Find and copy the lines in the records beneath this task that contain the word "Love".

Provided entries:
————

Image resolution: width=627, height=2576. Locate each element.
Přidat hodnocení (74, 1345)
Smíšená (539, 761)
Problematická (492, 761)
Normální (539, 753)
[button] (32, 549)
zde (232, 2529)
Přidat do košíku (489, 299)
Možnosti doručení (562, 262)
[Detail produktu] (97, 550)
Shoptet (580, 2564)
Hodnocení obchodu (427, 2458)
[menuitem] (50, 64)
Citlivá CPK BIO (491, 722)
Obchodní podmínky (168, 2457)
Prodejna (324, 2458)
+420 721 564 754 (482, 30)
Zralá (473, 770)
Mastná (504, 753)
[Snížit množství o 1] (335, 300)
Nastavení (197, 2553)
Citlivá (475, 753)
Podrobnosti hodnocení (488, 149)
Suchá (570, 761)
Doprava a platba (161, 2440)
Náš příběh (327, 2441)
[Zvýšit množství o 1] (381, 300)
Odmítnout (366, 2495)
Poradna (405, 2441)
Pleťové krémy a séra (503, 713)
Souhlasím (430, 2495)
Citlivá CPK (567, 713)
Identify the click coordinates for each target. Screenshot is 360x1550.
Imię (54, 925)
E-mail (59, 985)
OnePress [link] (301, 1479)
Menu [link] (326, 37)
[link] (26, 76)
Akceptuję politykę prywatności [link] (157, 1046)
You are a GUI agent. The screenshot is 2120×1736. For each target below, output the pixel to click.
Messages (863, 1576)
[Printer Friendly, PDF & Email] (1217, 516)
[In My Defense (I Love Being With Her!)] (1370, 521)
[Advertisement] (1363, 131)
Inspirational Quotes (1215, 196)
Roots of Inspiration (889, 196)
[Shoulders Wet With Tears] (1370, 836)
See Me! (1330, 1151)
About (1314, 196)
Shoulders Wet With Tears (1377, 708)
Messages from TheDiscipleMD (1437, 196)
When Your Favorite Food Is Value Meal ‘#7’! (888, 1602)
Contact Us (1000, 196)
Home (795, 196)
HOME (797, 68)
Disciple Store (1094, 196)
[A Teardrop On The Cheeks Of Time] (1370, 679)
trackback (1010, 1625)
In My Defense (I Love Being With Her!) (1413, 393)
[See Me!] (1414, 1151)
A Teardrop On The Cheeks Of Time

————

Answer to the exercise:
[In My Defense (I Love Being With Her!)] (1370, 521)
In My Defense (I Love Being With Her!) (1413, 393)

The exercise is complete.